> [Task prompt] Transcribe all the entries word for word, skipping the pictures.

> [The input]
*** Block opens ***

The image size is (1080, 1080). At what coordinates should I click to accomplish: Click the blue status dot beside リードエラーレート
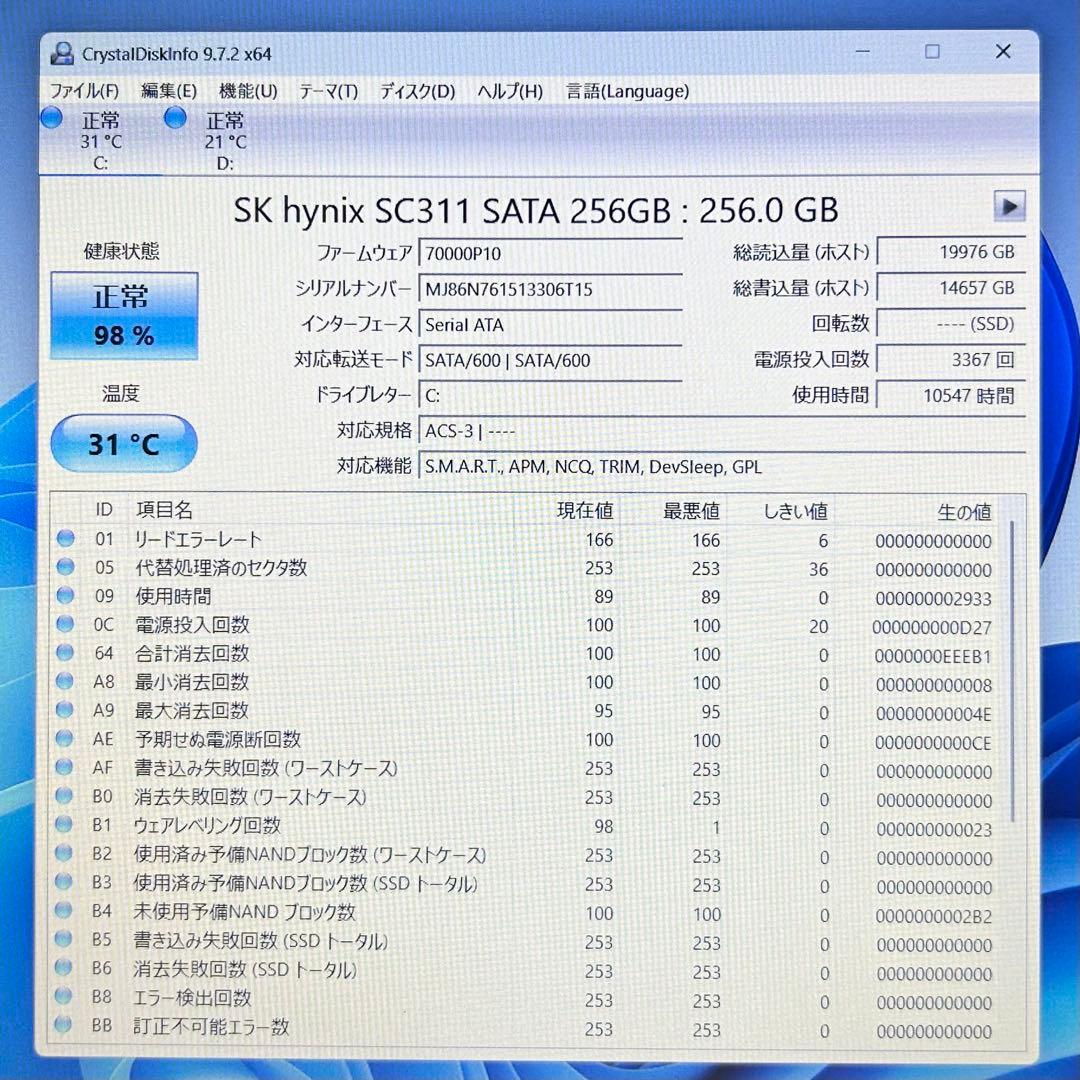point(65,538)
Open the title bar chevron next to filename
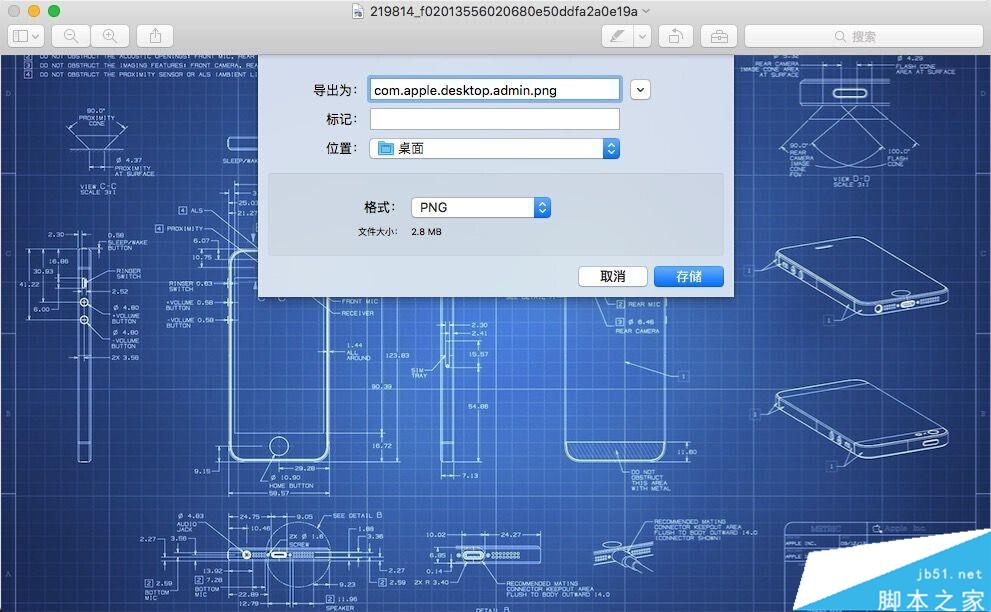991x612 pixels. 646,11
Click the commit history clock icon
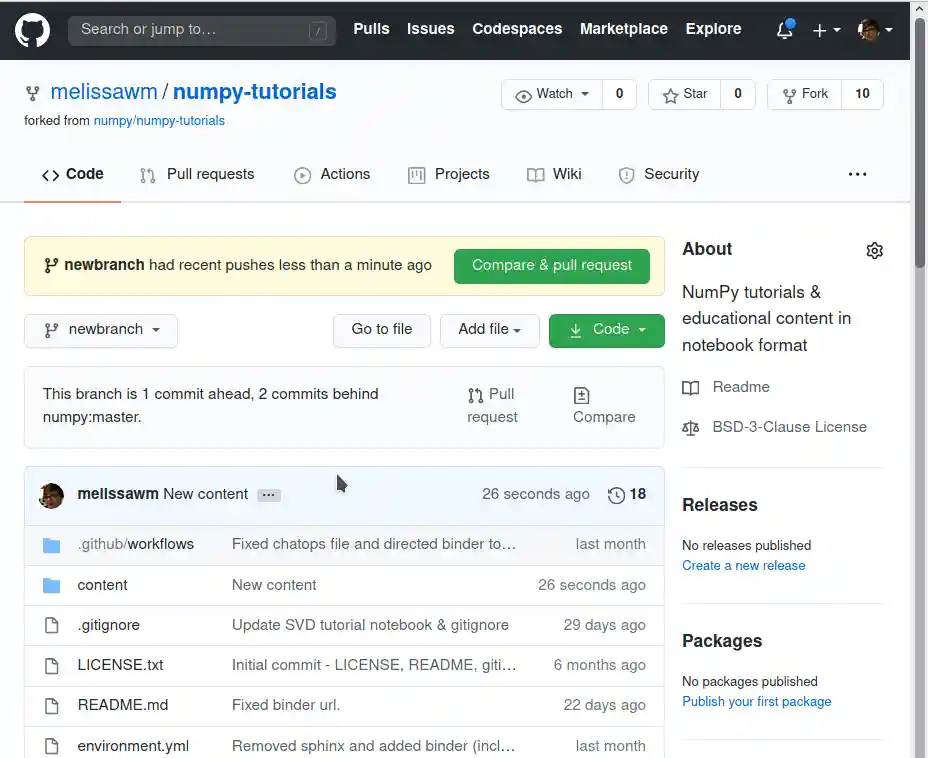Image resolution: width=928 pixels, height=758 pixels. 616,495
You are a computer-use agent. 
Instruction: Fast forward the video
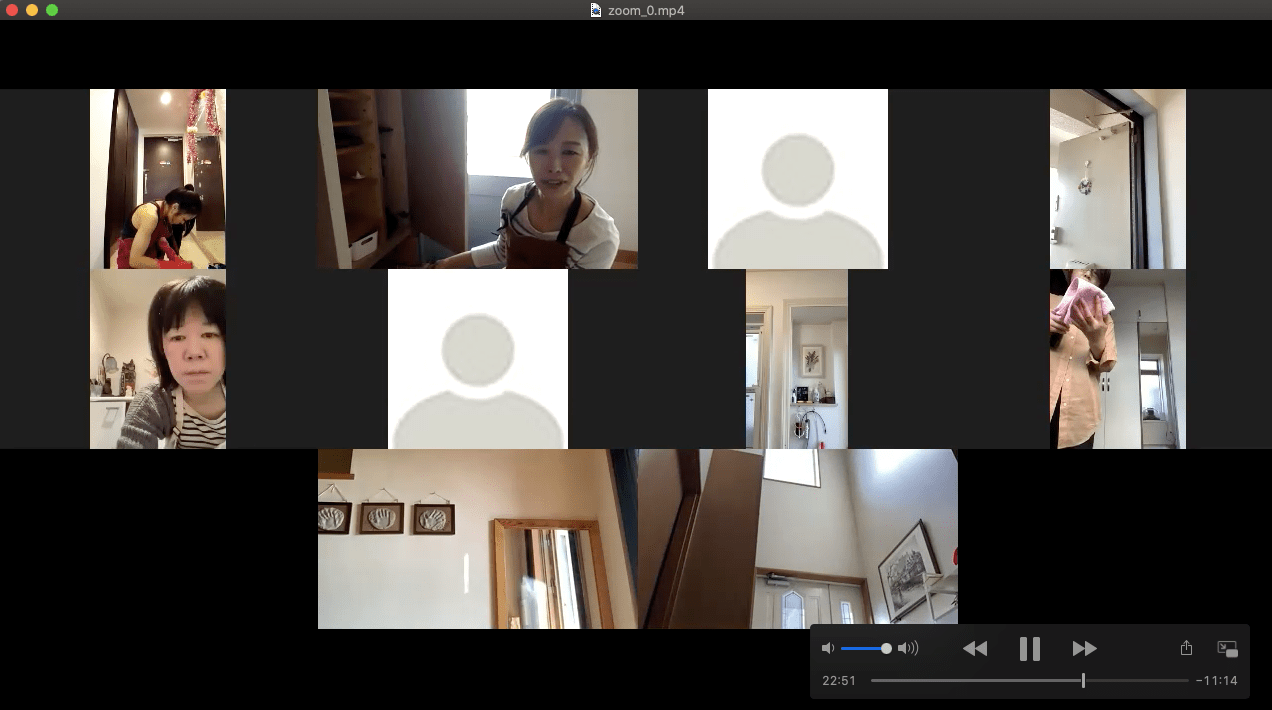(1084, 649)
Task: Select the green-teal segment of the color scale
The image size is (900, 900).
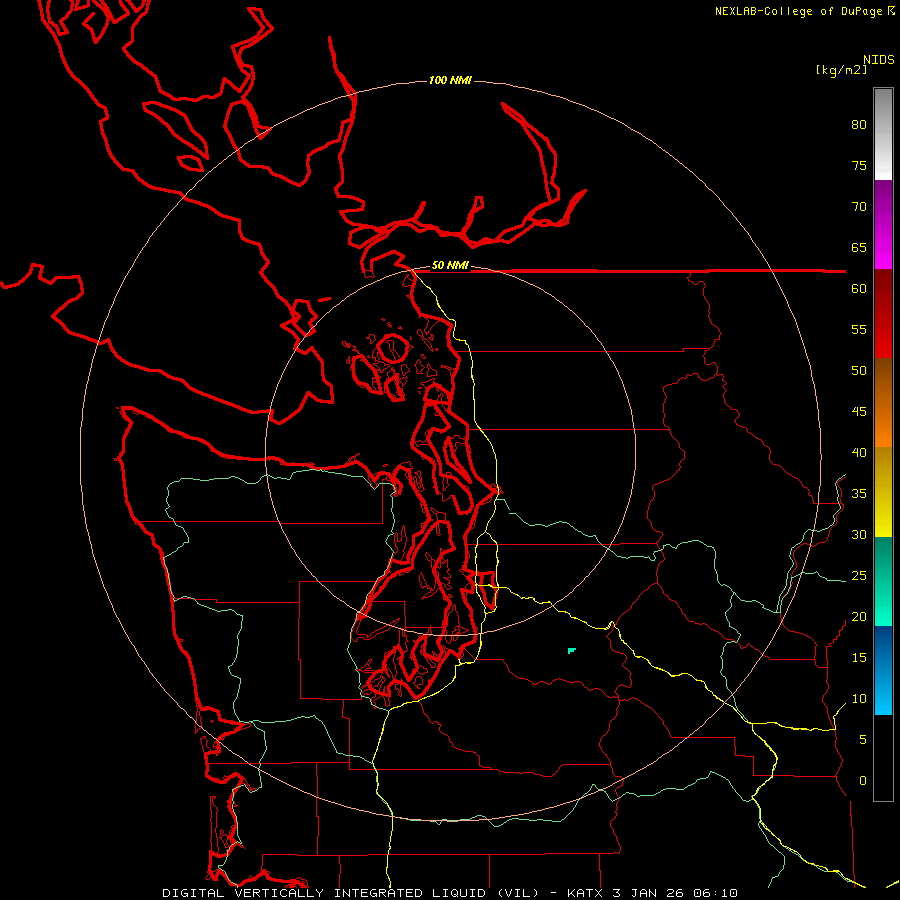Action: coord(883,581)
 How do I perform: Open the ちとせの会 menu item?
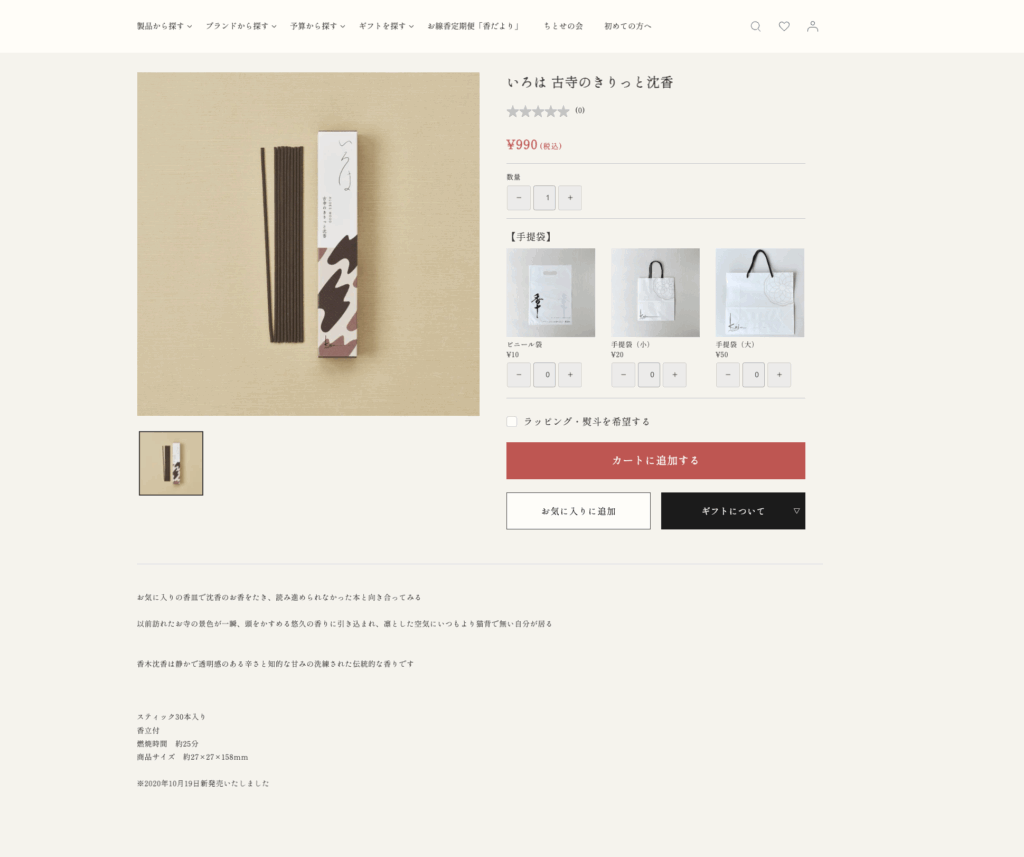pyautogui.click(x=564, y=26)
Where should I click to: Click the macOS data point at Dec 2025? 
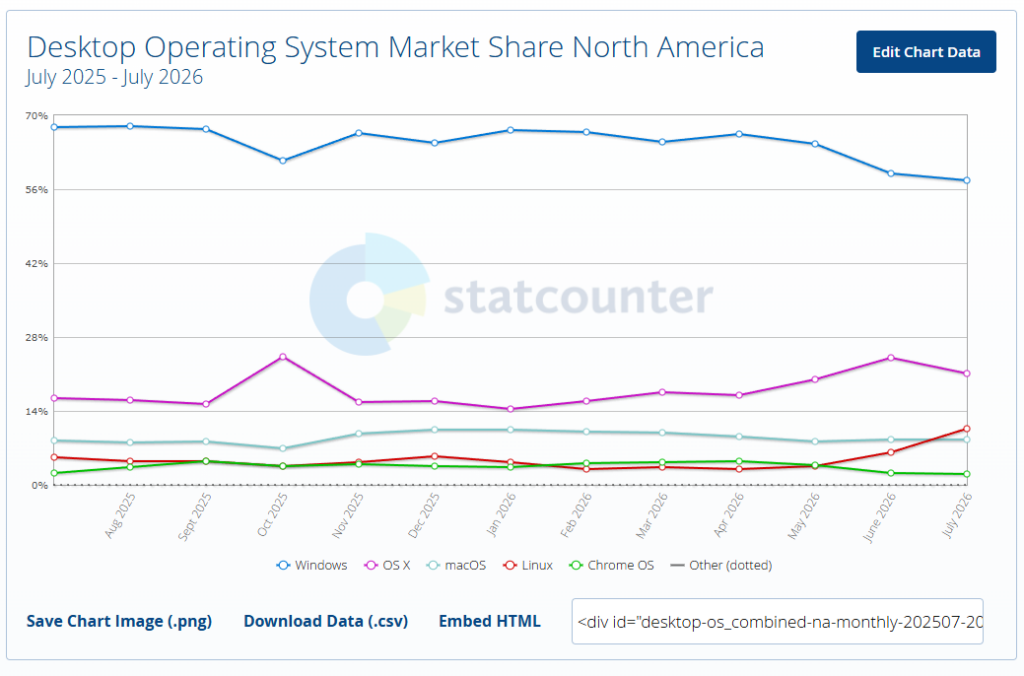[x=434, y=430]
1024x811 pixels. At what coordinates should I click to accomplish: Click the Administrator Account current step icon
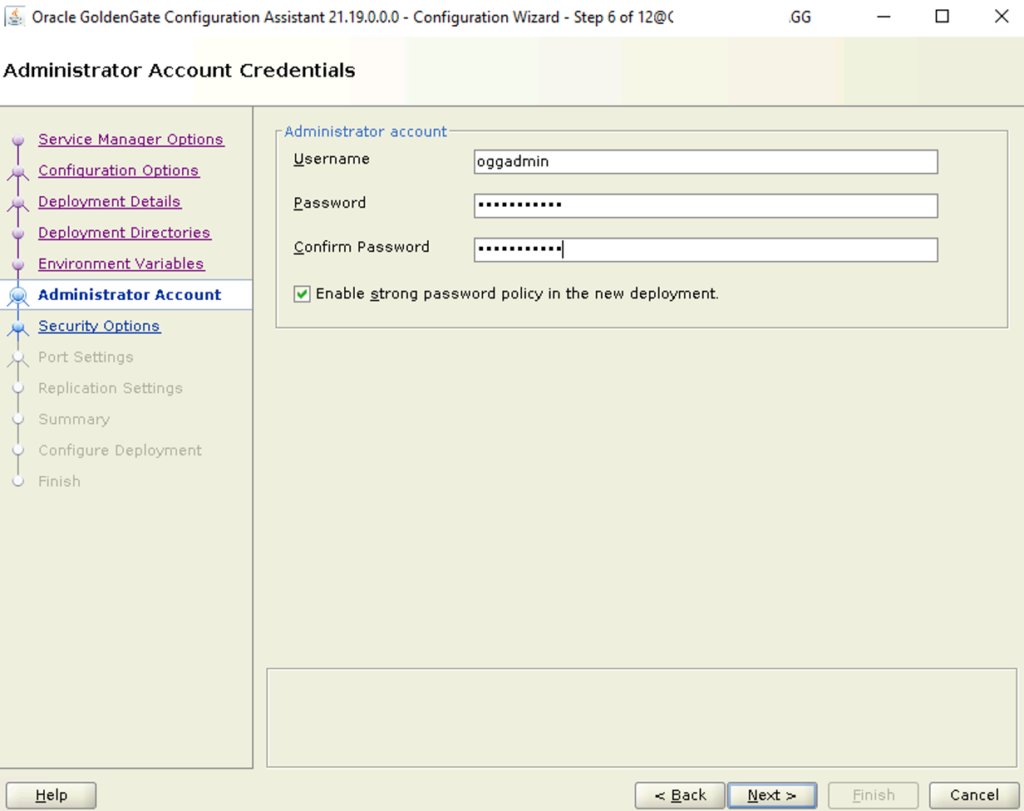[x=18, y=296]
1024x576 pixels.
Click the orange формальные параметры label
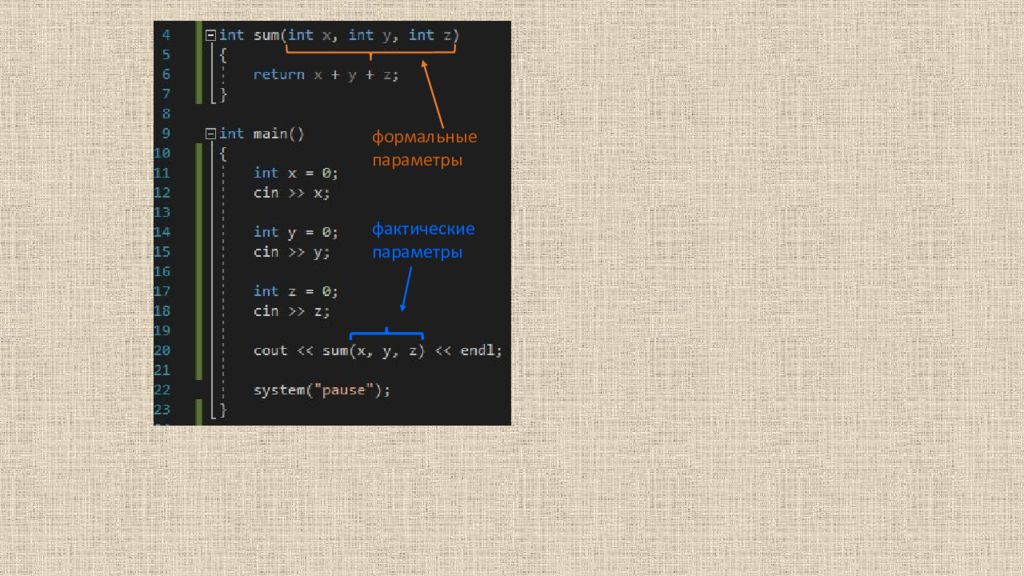point(424,148)
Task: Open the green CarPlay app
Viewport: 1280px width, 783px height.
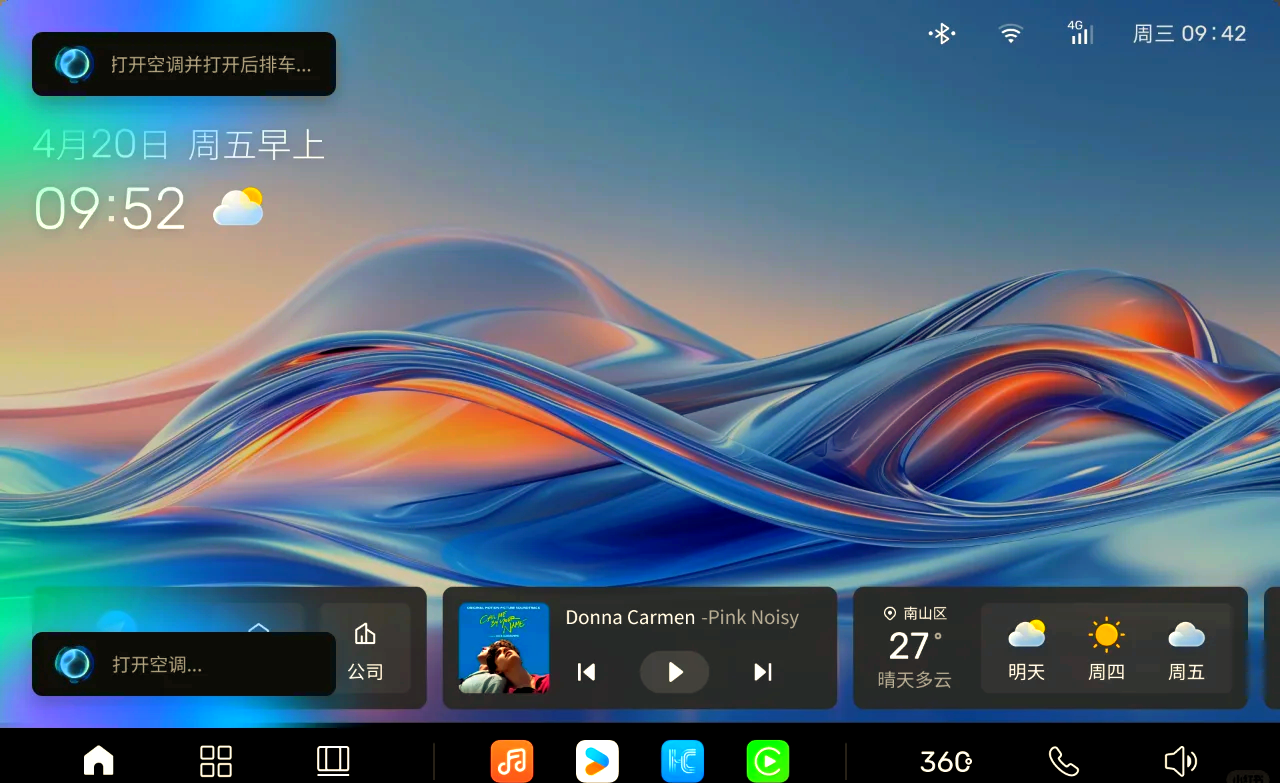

*** Block closes ***

> [Result for this task]
The image size is (1080, 1080). At what coordinates should I click to accomplish: Click the blue status dot beside リードエラーレート
point(65,538)
Open the title bar chevron next to filename
991x612 pixels. 646,11
Click the commit history clock icon
Image resolution: width=928 pixels, height=758 pixels. 616,495
You are a computer-use agent. 
Instruction: Fast forward the video
(1084, 649)
Task: Select the green-teal segment of the color scale
The image size is (900, 900).
Action: coord(883,581)
 How do I perform: Open the ちとせの会 menu item?
pyautogui.click(x=564, y=26)
Where should I click to: Click the macOS data point at Dec 2025? 
[x=434, y=430]
1024x811 pixels. At what coordinates should I click to accomplish: Click the Administrator Account current step icon
[x=18, y=296]
1024x576 pixels.
Click the orange формальные параметры label
point(424,148)
Task: Open the green CarPlay app
Viewport: 1280px width, 783px height.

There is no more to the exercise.